Not bad, I wonder what agent Dale Cooper would say about this coffee?...

Agent Cooper also likes pies, I suspect his preference is cherry(!), but like many Finns I've grown up with delicious bilberry pies. The main topping ingredient grows naturally and can be freely picked from our forests, if that is not sustainable food I don't know what is.

Which brings me to the other type of pie I tinkered with this week, RetroPie. It is Linux distribution that is prebuilt for running various game and computer system emulators on Raspberry Pi, the credit card sized single board computer good for all kinds of custom hobby projects. Building game system using Raspberry Pi is naturally one of the most common things people do, and the RetroPie is easy way to get such system running. 

Last year I built my very own home arcade cabinet, Little Knight Arthur Re^3, using an old laptop as the base. Last week I decided to try the get the game running also on an first generation model B Raspberry Pi. 

RetroPie made this very easy. It includes  the same VICE Commodore64 emulator that I already knew how to set up for my game, not even needing compile it, prebuilt binaries seemed to work just fine. Downloading the memory card image and copying it to the card took less than an hour, and setting up the game using D64 disk image file took probably about 15 minutes. 

With some simple basic optimization settings, such as overclocking, the RetroPie C64 emulation run the game nicely. The system supports most at least most USB-connected game controllers, and I used both PS3 controller and a classic NES styled USB game controller successfully. 

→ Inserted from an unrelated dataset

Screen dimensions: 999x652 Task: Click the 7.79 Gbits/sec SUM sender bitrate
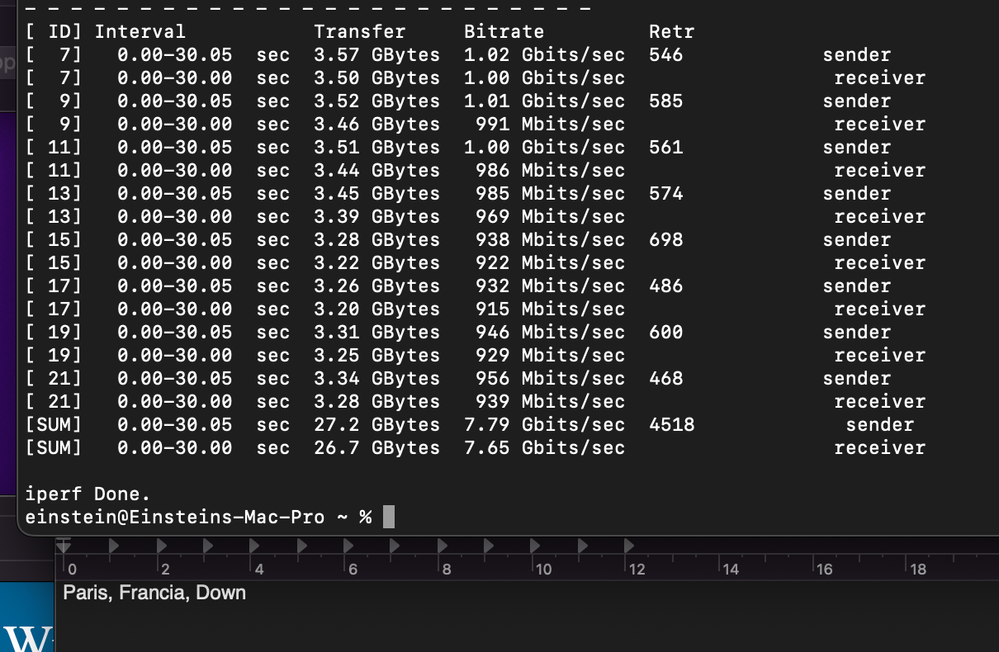[x=544, y=425]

Here's Arthur C64 running on Raspberry Pi:

Raspberry Pi is inside the creamy white case under lower left corner of the monitor. Since it is so small, I might design and build a custom mini arcade case for it - it would be another fun project: Little Little Knight Arthur Tabletop Arcade...

TheGamesDB

One of the features of RetroPie is that it can load information on games run on its emulators from a web service, thegamesdb.net. The content on the service is supplied by users, so I registered and added Little Knight Arthur with screenshots and playing instructions. So if you happen to set up RetroPie or similar system with thegamesdb.net scraping for some retrogaming fun yourself, go ahead, download Little Knight Arthur D64 file, place it in C64 roms folder and then get the game metadata easily to your system using scraper.